> **EXERCISE BRIEF**: Retype the lines exactly, beginning with the line that contains "Viewport: 1536px width, 716px" and continuing through the line that contains "Looking at the screenshot, I should (x=735, y=889).".

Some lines
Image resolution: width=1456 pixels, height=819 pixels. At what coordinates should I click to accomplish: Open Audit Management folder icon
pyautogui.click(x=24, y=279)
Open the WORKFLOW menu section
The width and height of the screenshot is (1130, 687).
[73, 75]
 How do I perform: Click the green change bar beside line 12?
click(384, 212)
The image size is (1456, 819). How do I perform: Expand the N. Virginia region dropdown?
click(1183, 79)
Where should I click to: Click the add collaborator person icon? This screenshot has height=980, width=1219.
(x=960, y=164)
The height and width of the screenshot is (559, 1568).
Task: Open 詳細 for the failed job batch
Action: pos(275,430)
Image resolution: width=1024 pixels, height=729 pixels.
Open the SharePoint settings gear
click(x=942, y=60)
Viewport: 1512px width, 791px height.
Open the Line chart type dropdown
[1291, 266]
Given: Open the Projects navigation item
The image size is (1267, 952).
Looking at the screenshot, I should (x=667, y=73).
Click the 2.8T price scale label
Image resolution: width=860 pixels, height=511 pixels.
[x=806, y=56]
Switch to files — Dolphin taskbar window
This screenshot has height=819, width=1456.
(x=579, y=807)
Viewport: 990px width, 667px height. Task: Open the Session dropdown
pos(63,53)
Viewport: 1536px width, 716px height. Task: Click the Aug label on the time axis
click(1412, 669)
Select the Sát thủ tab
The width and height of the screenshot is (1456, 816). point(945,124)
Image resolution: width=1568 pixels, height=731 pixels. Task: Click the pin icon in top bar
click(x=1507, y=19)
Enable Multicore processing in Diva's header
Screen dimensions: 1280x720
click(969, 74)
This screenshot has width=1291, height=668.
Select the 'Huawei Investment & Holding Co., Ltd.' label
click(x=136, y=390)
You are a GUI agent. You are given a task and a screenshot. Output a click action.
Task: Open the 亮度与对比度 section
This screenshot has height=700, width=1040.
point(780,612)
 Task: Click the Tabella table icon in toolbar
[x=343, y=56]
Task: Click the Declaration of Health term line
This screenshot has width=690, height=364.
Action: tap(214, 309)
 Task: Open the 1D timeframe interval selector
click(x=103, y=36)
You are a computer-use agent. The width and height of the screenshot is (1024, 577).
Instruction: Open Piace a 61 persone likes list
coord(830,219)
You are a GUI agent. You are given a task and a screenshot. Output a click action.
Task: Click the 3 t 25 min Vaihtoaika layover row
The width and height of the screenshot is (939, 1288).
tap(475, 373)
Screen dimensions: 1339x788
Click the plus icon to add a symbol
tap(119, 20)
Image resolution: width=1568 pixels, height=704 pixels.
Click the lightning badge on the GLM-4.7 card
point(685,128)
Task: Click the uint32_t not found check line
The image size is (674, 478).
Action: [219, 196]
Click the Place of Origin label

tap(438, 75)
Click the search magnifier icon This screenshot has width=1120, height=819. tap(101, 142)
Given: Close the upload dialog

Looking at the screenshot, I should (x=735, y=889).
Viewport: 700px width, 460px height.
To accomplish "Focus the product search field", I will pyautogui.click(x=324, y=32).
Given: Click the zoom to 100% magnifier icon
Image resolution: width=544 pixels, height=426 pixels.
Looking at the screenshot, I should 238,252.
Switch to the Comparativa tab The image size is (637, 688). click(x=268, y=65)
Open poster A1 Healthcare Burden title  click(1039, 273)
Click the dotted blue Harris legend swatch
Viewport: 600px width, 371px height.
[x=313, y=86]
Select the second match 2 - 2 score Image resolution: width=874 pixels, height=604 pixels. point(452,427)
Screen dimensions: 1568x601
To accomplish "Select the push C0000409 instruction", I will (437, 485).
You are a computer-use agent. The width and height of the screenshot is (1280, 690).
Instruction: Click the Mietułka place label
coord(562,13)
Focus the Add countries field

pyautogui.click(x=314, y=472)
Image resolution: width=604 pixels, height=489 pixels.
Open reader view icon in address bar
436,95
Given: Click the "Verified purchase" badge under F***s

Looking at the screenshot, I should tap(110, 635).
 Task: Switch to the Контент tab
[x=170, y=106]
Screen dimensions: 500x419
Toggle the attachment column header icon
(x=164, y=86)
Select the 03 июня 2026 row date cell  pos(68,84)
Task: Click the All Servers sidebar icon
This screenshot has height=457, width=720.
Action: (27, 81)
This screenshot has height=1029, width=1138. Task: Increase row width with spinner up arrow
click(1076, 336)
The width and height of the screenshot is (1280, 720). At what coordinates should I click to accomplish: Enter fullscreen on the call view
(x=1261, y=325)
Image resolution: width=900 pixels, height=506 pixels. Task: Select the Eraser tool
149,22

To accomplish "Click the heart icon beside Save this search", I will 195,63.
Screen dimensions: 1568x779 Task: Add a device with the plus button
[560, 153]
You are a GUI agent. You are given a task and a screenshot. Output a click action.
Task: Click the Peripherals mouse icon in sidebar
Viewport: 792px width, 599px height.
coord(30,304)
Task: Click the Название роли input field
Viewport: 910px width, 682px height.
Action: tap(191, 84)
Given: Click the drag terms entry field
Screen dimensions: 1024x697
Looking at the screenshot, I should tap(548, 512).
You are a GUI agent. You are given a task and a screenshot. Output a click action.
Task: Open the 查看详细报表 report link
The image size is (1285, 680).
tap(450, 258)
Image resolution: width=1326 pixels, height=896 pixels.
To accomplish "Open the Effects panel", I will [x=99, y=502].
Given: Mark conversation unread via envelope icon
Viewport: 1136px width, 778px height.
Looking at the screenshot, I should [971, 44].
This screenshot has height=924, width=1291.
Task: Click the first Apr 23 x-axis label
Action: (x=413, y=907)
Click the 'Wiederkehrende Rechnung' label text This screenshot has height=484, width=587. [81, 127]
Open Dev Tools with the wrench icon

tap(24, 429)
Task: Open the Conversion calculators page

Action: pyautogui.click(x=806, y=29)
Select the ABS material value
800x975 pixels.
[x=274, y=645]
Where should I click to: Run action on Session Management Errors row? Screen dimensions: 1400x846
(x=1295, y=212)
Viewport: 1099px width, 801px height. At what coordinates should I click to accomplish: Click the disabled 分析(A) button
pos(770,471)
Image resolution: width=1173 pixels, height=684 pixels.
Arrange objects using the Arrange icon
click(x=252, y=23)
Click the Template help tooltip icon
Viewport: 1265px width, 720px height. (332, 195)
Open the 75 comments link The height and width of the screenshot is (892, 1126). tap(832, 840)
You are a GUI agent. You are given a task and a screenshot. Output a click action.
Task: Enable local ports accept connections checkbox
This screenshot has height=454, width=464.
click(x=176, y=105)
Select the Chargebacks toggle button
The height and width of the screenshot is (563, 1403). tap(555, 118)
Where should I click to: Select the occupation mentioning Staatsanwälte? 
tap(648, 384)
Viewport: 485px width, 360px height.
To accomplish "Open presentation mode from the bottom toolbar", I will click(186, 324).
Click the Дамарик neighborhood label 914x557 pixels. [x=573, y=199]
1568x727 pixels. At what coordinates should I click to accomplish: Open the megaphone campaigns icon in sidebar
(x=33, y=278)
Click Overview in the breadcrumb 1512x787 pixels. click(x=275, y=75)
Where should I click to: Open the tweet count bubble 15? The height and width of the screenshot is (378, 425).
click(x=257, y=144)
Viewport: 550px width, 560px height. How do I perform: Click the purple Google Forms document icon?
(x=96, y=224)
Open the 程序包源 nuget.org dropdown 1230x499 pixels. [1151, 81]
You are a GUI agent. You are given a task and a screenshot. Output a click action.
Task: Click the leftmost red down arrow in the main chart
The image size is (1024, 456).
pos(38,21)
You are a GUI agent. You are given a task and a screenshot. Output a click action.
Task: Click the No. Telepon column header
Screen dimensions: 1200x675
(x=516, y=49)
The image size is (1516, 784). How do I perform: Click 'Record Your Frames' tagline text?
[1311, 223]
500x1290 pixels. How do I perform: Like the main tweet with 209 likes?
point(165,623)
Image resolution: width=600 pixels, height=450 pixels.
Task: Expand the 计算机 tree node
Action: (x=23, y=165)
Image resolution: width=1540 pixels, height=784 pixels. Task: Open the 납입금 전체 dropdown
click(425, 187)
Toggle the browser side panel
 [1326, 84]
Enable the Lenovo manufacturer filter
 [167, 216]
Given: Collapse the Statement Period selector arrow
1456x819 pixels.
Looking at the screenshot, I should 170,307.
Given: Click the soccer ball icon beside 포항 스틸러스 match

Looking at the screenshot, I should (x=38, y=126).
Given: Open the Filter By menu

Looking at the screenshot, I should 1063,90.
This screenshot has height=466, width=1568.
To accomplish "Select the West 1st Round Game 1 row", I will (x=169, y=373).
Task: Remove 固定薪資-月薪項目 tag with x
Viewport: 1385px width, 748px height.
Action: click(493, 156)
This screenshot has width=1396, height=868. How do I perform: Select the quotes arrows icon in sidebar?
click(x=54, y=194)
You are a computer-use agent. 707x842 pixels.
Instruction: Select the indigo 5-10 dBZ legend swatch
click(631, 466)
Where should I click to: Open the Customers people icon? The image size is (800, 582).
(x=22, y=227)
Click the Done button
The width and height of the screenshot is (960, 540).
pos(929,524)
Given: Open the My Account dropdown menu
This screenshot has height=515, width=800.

> **EXPECTED ANSWER**:
Viewport: 1536px width, 716px height. Task: Click the Aug label on the time axis
click(1412, 669)
Select the Sát thủ tab
The width and height of the screenshot is (1456, 816). point(945,124)
Image resolution: width=1568 pixels, height=731 pixels. Task: Click the pin icon in top bar
click(x=1507, y=19)
Enable Multicore processing in Diva's header
Screen dimensions: 1280x720
click(969, 74)
This screenshot has width=1291, height=668.
Select the 'Huawei Investment & Holding Co., Ltd.' label
click(x=136, y=390)
You are a GUI agent. You are given a task and a screenshot. Output a click action.
Task: Open the 亮度与对比度 section
This screenshot has height=700, width=1040.
point(780,612)
 Task: Click the Tabella table icon in toolbar
[x=343, y=56]
Task: Click the Declaration of Health term line
This screenshot has width=690, height=364.
Action: tap(214, 309)
 Task: Open the 1D timeframe interval selector
click(x=103, y=36)
You are a computer-use agent. The width and height of the screenshot is (1024, 577).
Instruction: Open Piace a 61 persone likes list
coord(830,219)
You are a GUI agent. You are given a task and a screenshot. Output a click action.
Task: Click the 3 t 25 min Vaihtoaika layover row
The width and height of the screenshot is (939, 1288).
tap(475, 373)
Screen dimensions: 1339x788
Click the plus icon to add a symbol
tap(119, 20)
Image resolution: width=1568 pixels, height=704 pixels.
Click the lightning badge on the GLM-4.7 card
point(685,128)
Task: Click the uint32_t not found check line
The image size is (674, 478).
Action: [219, 196]
Click the Place of Origin label

tap(438, 75)
Click the search magnifier icon This screenshot has width=1120, height=819. tap(101, 142)
Given: Close the upload dialog

Looking at the screenshot, I should (x=735, y=889).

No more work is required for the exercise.